The 38-year-old announced the end of his glittering career on Monday night after years of defying the odds and continuing to play despite his position being one of the most demanding in the game.
Golden boy: 111-cap Wallaby George Smith says it would be immoral to help Eddie Jones at England.Credit:Jonathan Carroll
Many regard Smith as one of the greatest Wallabies in history because of his durability, his breakdown expertise and an uncanny knack to read the game better than most.
He first left Australian rugby when he walked away from the Brumbies at the end of 2010, but made comebacks in Canberra in 2013 and then with the Queensland Reds in 2017 and 2018.
"Finally the day has come where I officially announce my retirement from professional rugby," Smith said in a statement.
"It's been an absolute privilege to play professionally for the past 20 years. Rugby has provided and given me so much. The dreams that I had of playing rugby professionally as a young bloke, I'm fortunate to say that I've lived them and experienced so much more during my time."
Smith played 111 Tests for Australia and 142 games for the Brumbies, which was a record when he played his last game in the Super Rugby final in 2013.
He has also played in France, England and Japan after making his Brumbies and Wallabies debut in the same year in 2000.
"The day my father registered me with the Warringah Roos at four years of age in Manly I found myself returning to the game every year thereafter," Smith said.
"I was extremely lucky in my career to have landed myself in Canberra as a young 19-year-old kid, having the luxury of being tutored by the finest peers and coaches in the game at the ACT Brumbies.
George Smith made a Super Rugby return with the Reds, pictured here during the 2018 season.Credit:AAP
"I had a great time there and look back fondly.
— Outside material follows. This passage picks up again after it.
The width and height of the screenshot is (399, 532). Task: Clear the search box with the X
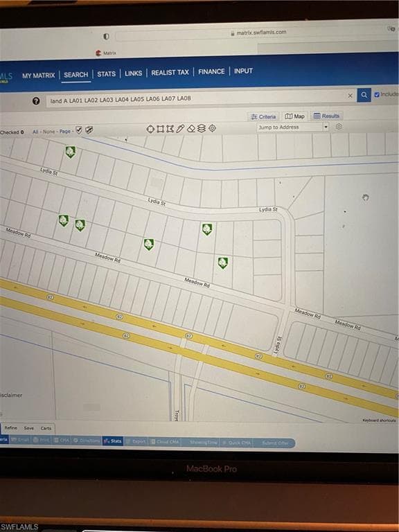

Those early years in Canberra shaped a part of my rugby identity and further encouraged my personal ambitions to better myself as a rugby player.
"I'm also proud of the opportunities I had to represent the Wallabies on numerous occasions in the past. On reflection, the time spent earning those caps were well worth it.
"Looking back I'm pleased with the impression that I leave behind on my playing contribution and it is time now to start looking forward to the next chapter that awaits my family and I."
But he jokes he was surprised the Brumbies even offered him a professional contract when a dreadlocked teenager arrived at the club's headquarters for the first time to meet with then-coach Eddie Jones.
"Special mention to Eddie Jones, who has been a constant supporter and mentor of mine throughout this time," Smith said.
"The day I rocked up to sign my first Brumbies contract with dreadlocked hair, board shorts and thongs, I think back and shake my head as to why he didn't just turn me away tight there and then.
"I'm grateful for his advice and friendship."